_Estratto selezionato_.
__________________________________________________
Scartata la rotta del Mediterraneo orientale (dopo l’intensificazione dei respingimenti in mare da parte della Grecia dal 2019) e quella del Mediterraneo occidentale verso la Spagna, vista l’ulteriore stretta del Marocco nel controllo delle frontiere a seguito della nuova pioggia di finanziamenti europei (500 milioni di euro, stanziati dopo la tragedia – era il 22 giugno 2022 – a Melilla in cui morirono 37 persone), sempre più marocchini tentano – assieme a iracheni, afghani, pachistani, bengalesi, siriani e palestinesi – la rotta balcanica.

Arrivati con l’aereo in Turchia (per i marocchini non c’è l’obbligo di visto), i migranti devono attraversare ben sette frontiere: turco-bulgara, serba, bosniaca, croata e slovena-italiana.

Raggiungere la prima, con la Bulgaria, è la parte più difficile e rischiosa. Quelli più fortunati sono accompagnati in auto a pochi km dal confine anche se poi è difficile superarlo per via della border police che non esita a impiegare armi da fuoco, cani e mazze da baseball e a denudare le persone.
__________________________________________________
_Dati forniti_.

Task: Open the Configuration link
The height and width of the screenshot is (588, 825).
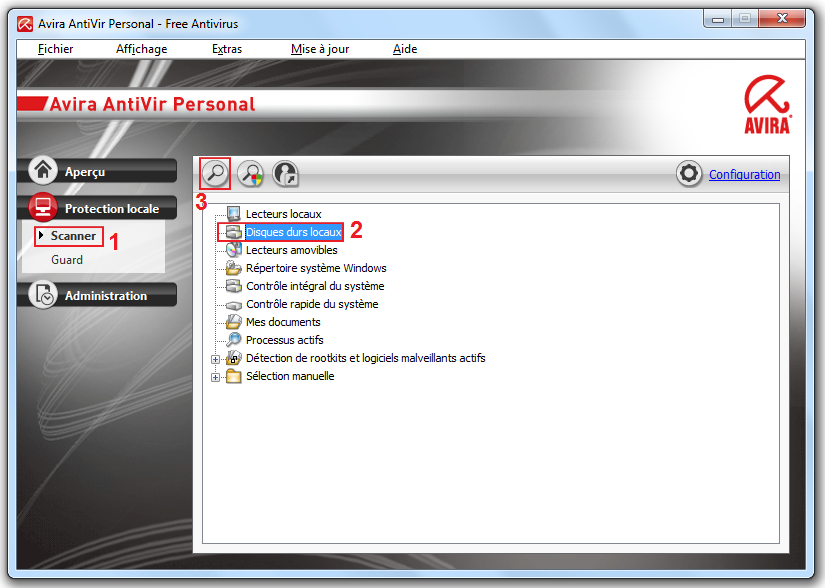Action: (744, 174)
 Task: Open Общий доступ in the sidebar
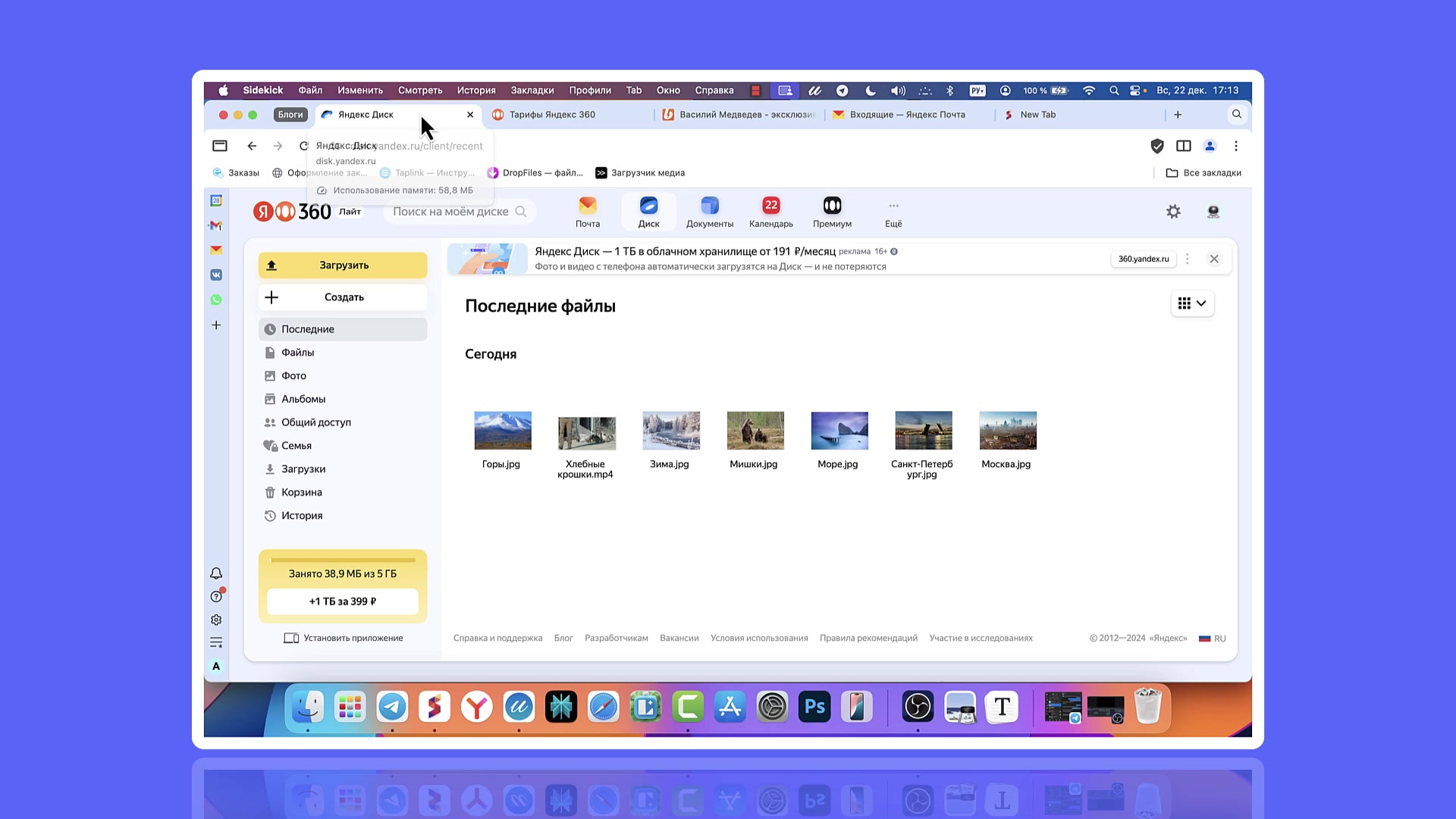click(315, 422)
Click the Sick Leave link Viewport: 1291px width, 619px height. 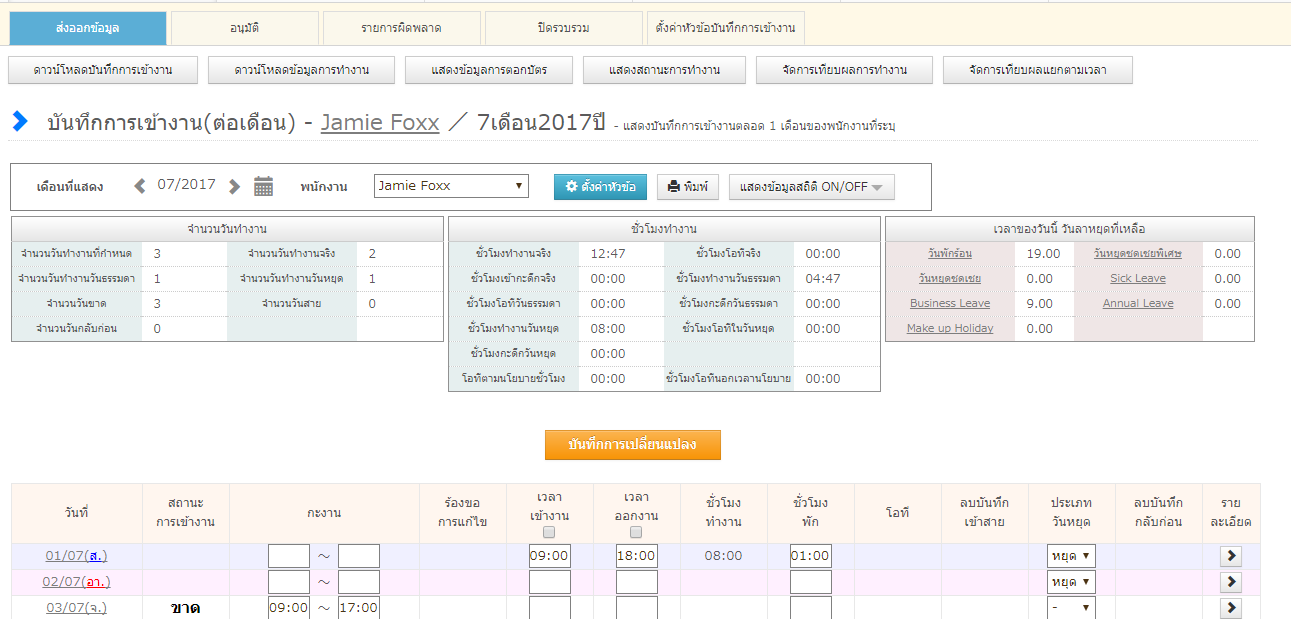[1137, 279]
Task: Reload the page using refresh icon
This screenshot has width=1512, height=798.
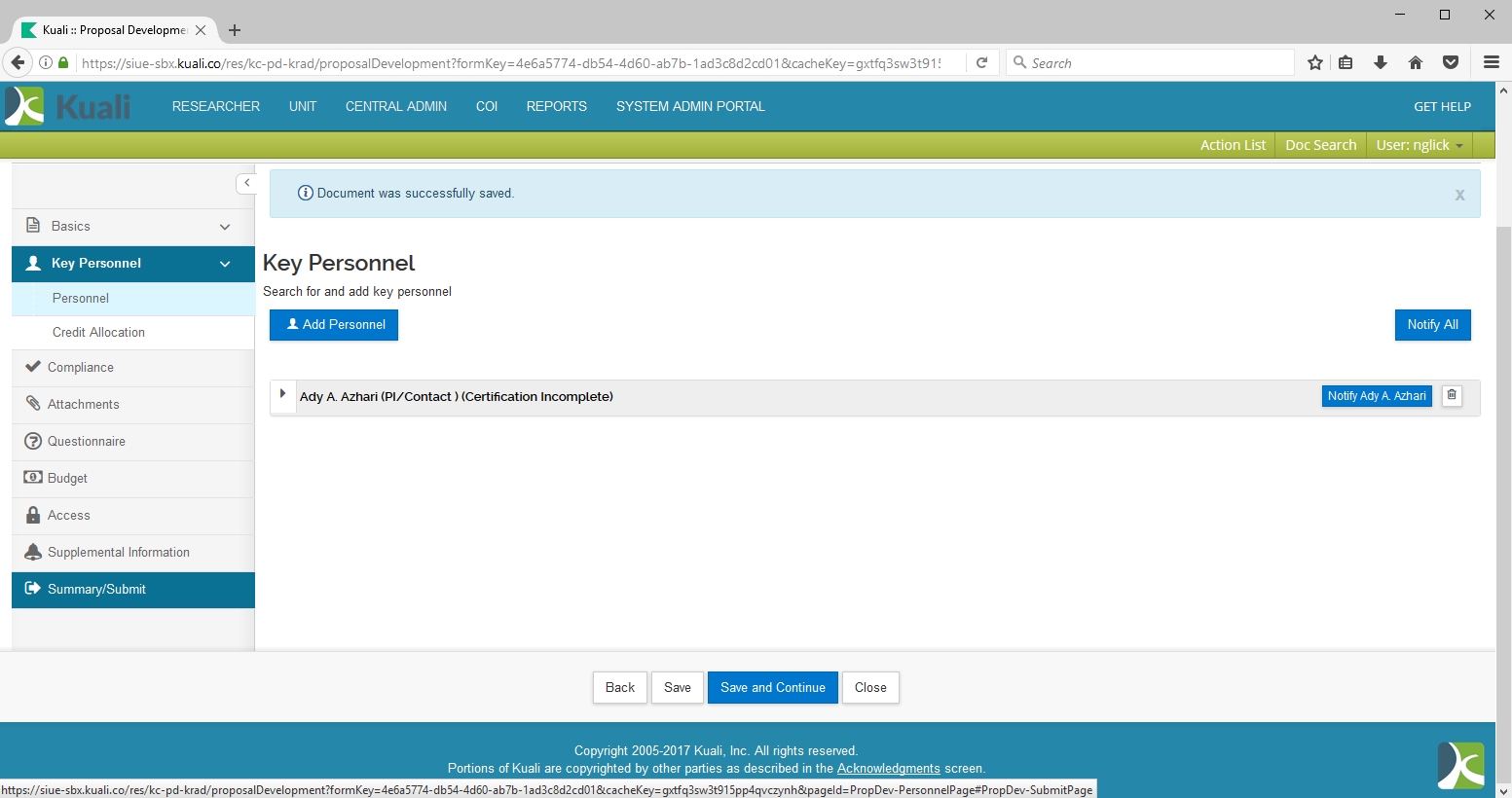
__________________________________________________
_Dettagli esercizio_.
Riscrivi tutto il brano sulla rotta balcanica a partire da "Arrivati con l’aereo" fino a "denudare le persone.", sostituendo "border police" con "polizia di frontiera".

_Soluzione_.
Arrivati con l’aereo in Turchia (per i marocchini non c’è l’obbligo di visto), i migranti devono attraversare ben sette frontiere: turco-bulgara, serba, bosniaca, croata e slovena-italiana.

Raggiungere la prima, con la Bulgaria, è la parte più difficile e rischiosa. Quelli più fortunati sono accompagnati in auto a pochi km dal confine anche se poi è difficile superarlo per via della polizia di frontiera che non esita a impiegare armi da fuoco, cani e mazze da baseball e a denudare le persone.